What is needed is each line of the data below that holds the string "agent".
*** EXERCISE MATERIALS
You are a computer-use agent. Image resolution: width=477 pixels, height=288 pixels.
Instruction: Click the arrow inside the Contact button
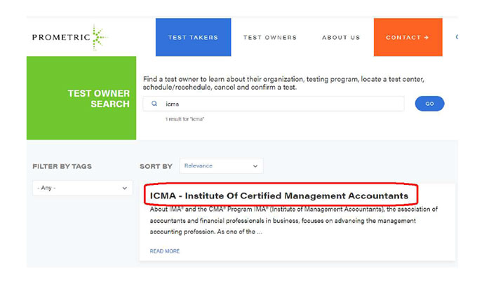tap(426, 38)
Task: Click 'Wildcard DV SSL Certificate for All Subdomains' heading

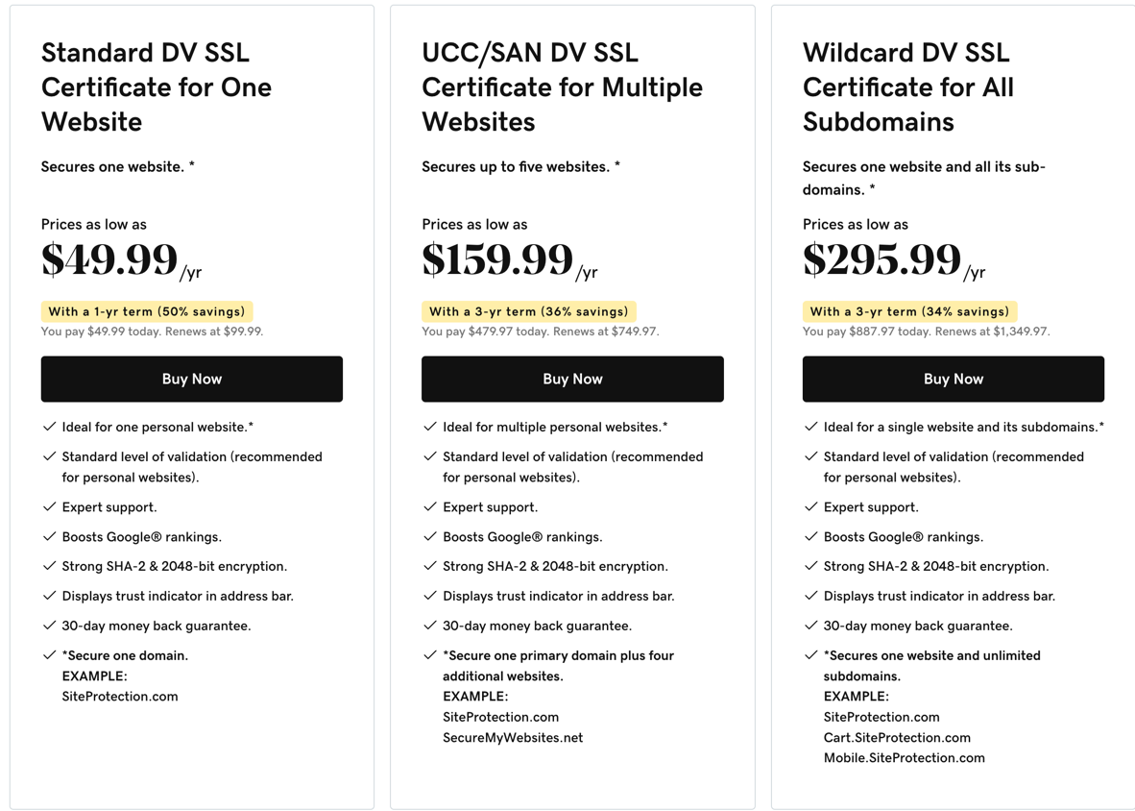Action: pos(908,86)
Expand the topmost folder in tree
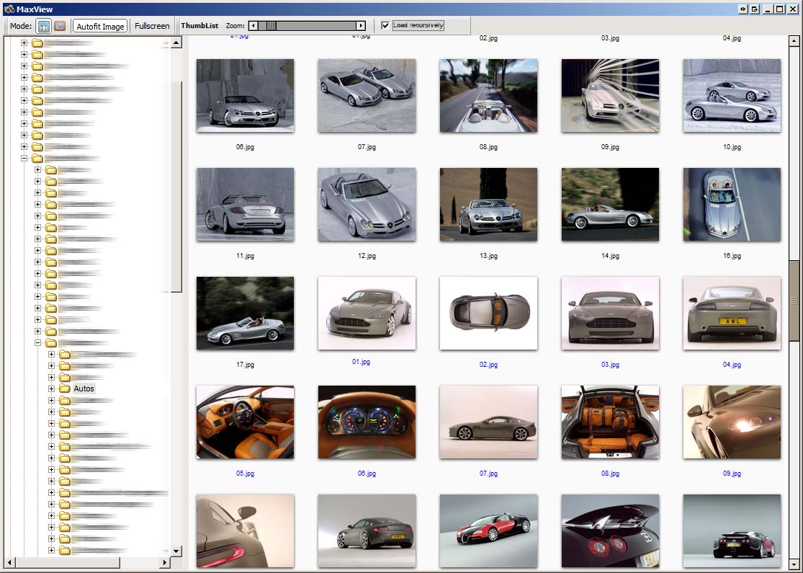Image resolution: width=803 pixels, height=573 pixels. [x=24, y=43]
******
*** EXERCISE MATERIALS
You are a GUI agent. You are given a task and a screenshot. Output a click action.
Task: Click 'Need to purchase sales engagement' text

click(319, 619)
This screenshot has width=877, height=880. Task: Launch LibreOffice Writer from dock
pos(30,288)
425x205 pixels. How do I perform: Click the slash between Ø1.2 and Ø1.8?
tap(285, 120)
******
*** EXERCISE MATERIALS
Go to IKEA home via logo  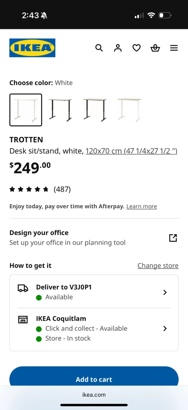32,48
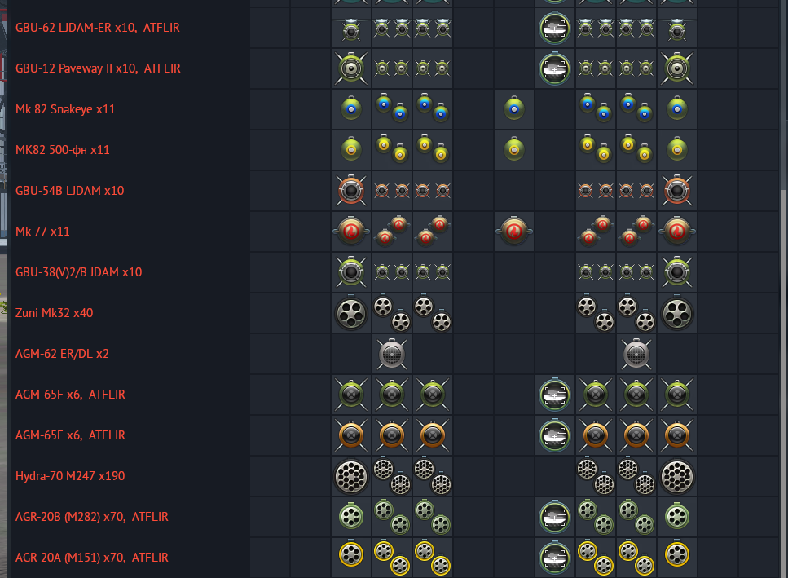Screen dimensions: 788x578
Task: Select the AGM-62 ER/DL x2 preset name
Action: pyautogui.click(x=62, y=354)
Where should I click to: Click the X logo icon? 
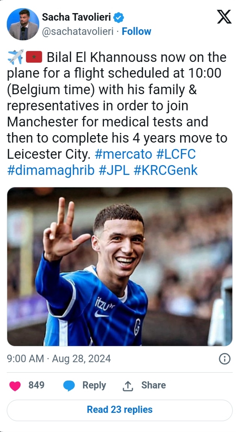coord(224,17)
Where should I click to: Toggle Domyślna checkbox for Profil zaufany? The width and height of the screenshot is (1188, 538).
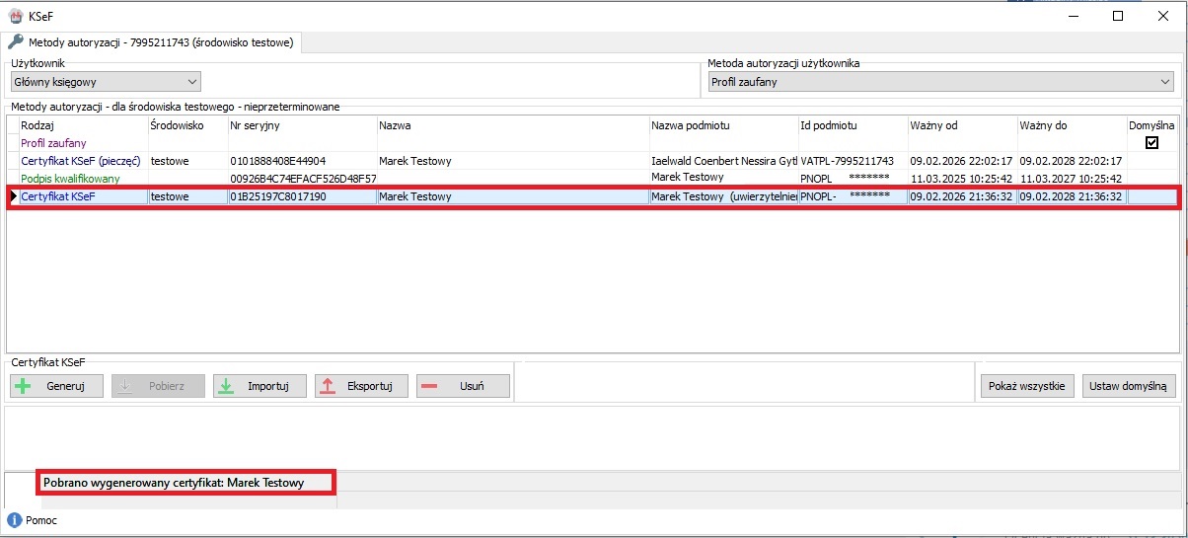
******
# [ANSWER AREA]
You are a computer-use agent. Image resolution: width=477 pixels, height=288 pixels.
You are a GUI agent. You are given a task and a screenshot. Output a click action.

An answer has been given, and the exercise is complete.